TORONTO - No matter who ends up claiming the Ontario Progressive Conservative crown, the battle to replace John Tory will end up pushing the party back to the ideological right, experts say.
All four candidates who have emerged so far -- Tim Hudak, Christine Elliott, Frank Klees and Randy Hillier -- are more or less cut from the same conservative cloth, said Bryan Evans, a politics professor at Toronto's Ryerson University.
"There's no old-fashioned Red Tory running, there's nobody who hearkens back to the Bill Davis, Big Blue Machine era like John Tory did, like Ernie Eves did," he said.
"What we're going to be looking at will be a leadership contest defined by the right wing of the party and whomever emerges -- of the current field of candidates anyway -- will clearly push the party to much more solidly conservative, right-wing positions."
The slate of right-wing candidates may be a sign that the influence of the Red Tories -- the more centrist Conservatives who dominated the party in the 1970s and '80s -- has waned following Tory's unsuccessful leadership.
The party shifted more to the centre after former premier Mike Harris, a political hero to the party's neo-conservatives, stepped down in 2002.
But it seems to be swinging back to the right, partly because Tory failed to sell a more moderate, centrist vision of the party, Evans said.
The Conservatives thought they were getting a winner in Tory, someone who would appeal to urban voters and take back some of the ground in the political centre that the Liberals have jealously guarded for years, he said.
When the party lost the 2007 election -- largely because of Tory's controversial and ill-fated promise to extend public funding to religious schools -- the experiment was officially over, even though Tory hung in for more than a year, Evans added.
The party is now back to where it was in the lead-up to Harris's Common Sense Revolution, a controversial agenda that saw his government cut taxes and slash spending in Ontario, including a 22 per cent reduction in welfare rates.
"Will it be a complete photocopy? No, it won't be that because they know `been there, done that,"' Evans said.
"But they're going to take their lessons from that period and try to reapply them.
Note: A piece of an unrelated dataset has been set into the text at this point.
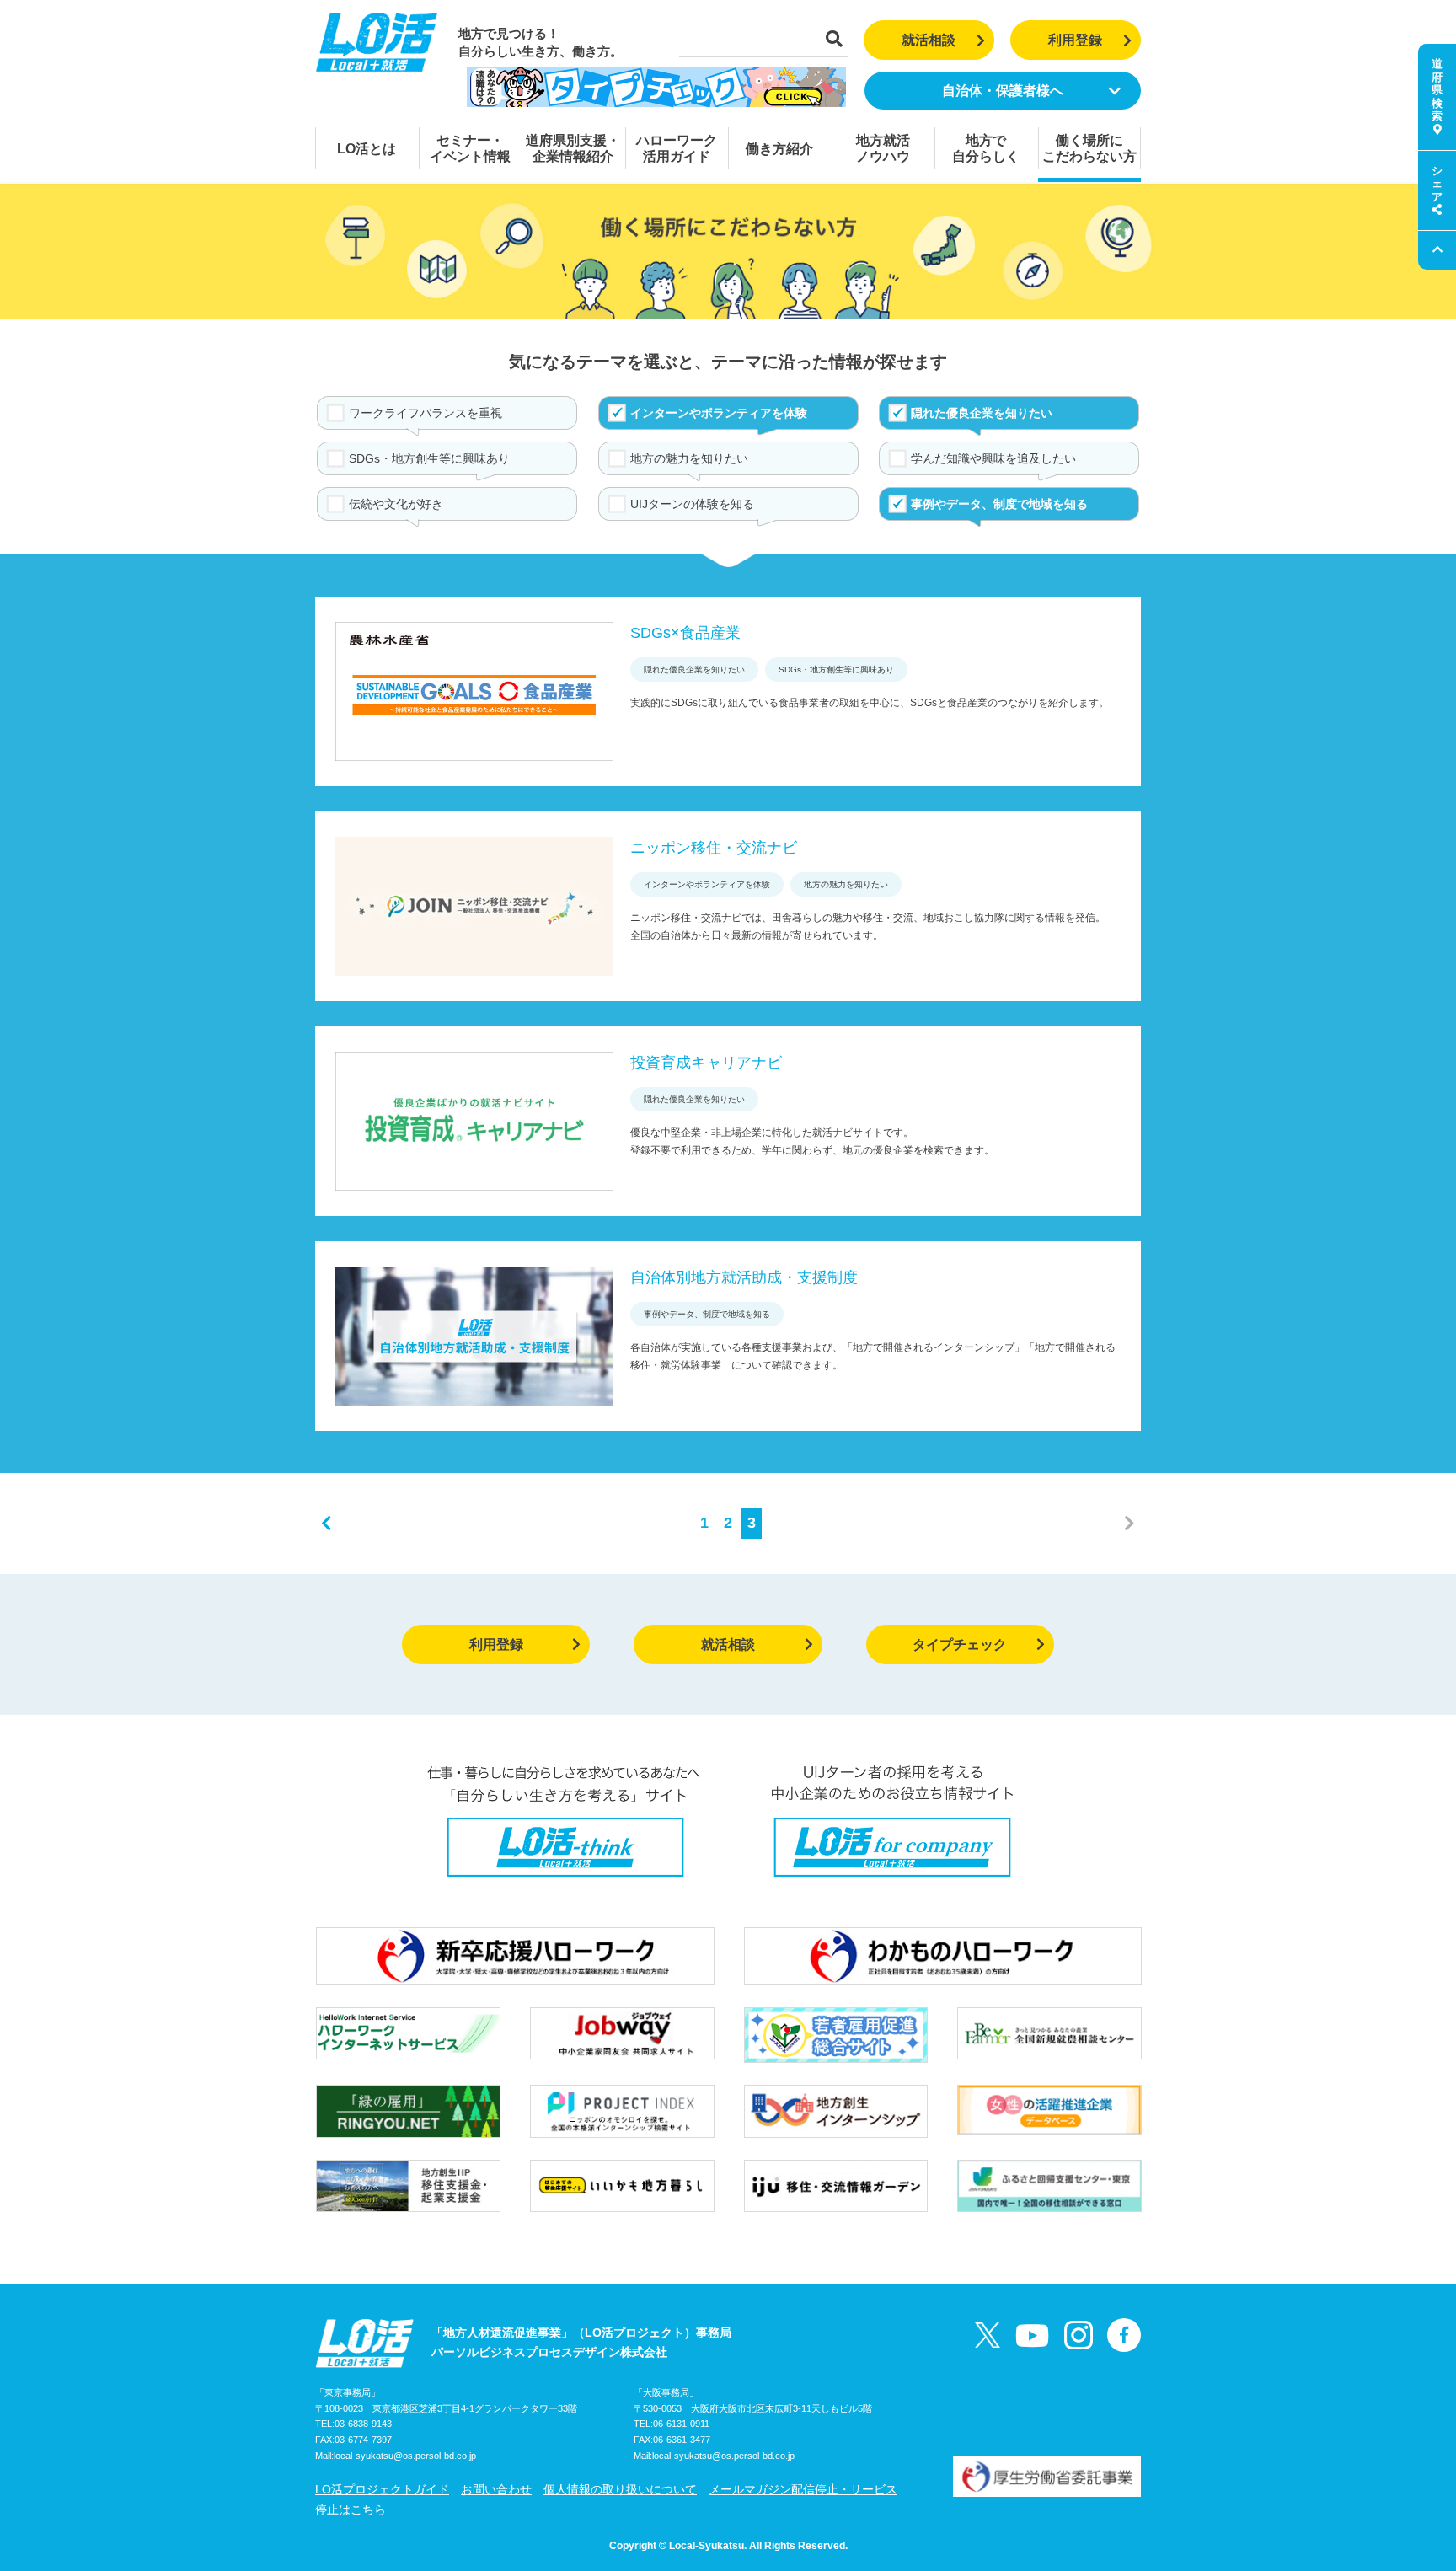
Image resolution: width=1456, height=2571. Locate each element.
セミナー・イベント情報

They'll be re-engineered, reshaped, remarketed."
Many of the architects of the Common Sense Revolution, including Harris himself, have already anointed 41-year-old finance critic Tim Hudak as the party's next leader, observers say.
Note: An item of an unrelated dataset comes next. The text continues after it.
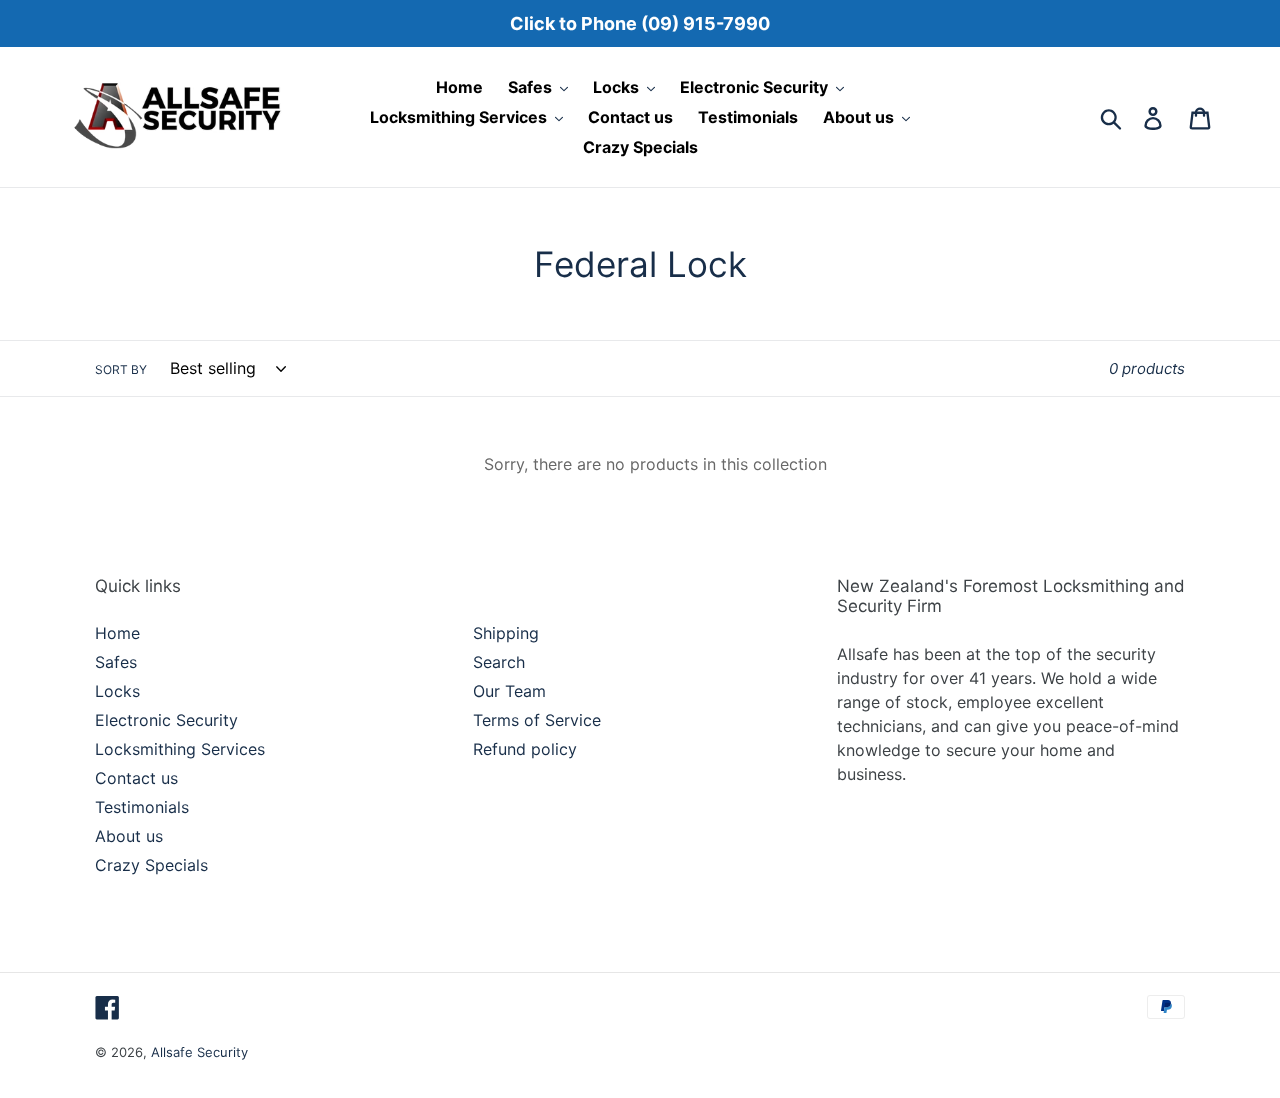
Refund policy (525, 749)
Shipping (506, 633)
The Niagara-area member, who is married to Harris's former chief of staff Deb Hutton, also has about half of the 24-member caucus in his corner.
Norm Miller -- son of former premier Frank Miller -- Julia Munro, Garfield Dunlop and Lisa MacLeod have all endorsed Hudak.
Elliott, who is married to federal Finance Minister Jim Flaherty, is largely considered to be Hudak's biggest threat.
She will be launching her own bid on Friday from her riding of Whitby-Oshawa and is expected to have the support of a few caucus members.
The lawyer and mother of triplet boys, who was elected in 2006 and serves as the party's justice critic, has distanced herself from her husband's more right-wing views.
She supports gay rights and opposes tax harmonization, even though Flaherty has long pushed for Ontario to merge its sales tax with the federal GST.
Longtime party activist and former cabinet minister Janet Ecker, who is orchestrating Elliott's campaign, said Elliott is a fiscal conservative who believes in helping others.
"She has a strong record as an advocate for the vulnerable, but she does not see that as incompatible with fiscal conservativism, and they're both very much a part of the heritage she believes in," Ecker said.
"People like to start pegging candidates as left or right, but it's not about left or right, certainly in her view."
Like Elliott, Klees has also spoken favourably about marrying fiscal conservatism and social responsibility.
But the 58-year-old businessman, former cabinet minister and 14-year veteran of the legislature also favours two-tier health care and once considered a bid for leadership of the Canadian Alliance party.
Klees, who has an endorsement from Thornhill member Peter Shurman, is taking a second run at the top job after losing in the 2004 race that saw Tory crowned as leader.
Hillier, a self-described libertarian who wants to scrap the Ontario Human Rights Commission, will likely make a splash in the race, but observers say he has virtually no support among caucus members.
The 51-year-old rural affairs critic, who was first elected in 2007 in the eastern Ontario riding of Lanark-Frontenac-Lennox and Addington, is no stranger to controversy.
He's perhaps best known as the former president of the Lanark Landowners Association, which sent a picture of a dead deer to Liberal cabinet minister Leona Dombrowsky with her name written on the photo.
Hillier has cast himself as the leader who will steer the party and the province back to true conservatism, including smaller government, fewer regulations and a more participatory democracy.
Federal Human Resources Minister Diane Finley was rumoured to be testing the waters, but sources say she has ruled out a jump to provincial politics.
Tory resigned last month after he lost a March 5 byelection in the central Ontario riding of Haliburton-Kawartha Lakes-Brock.
His successor will be announced June 27 at the party's leadership convention in Markham.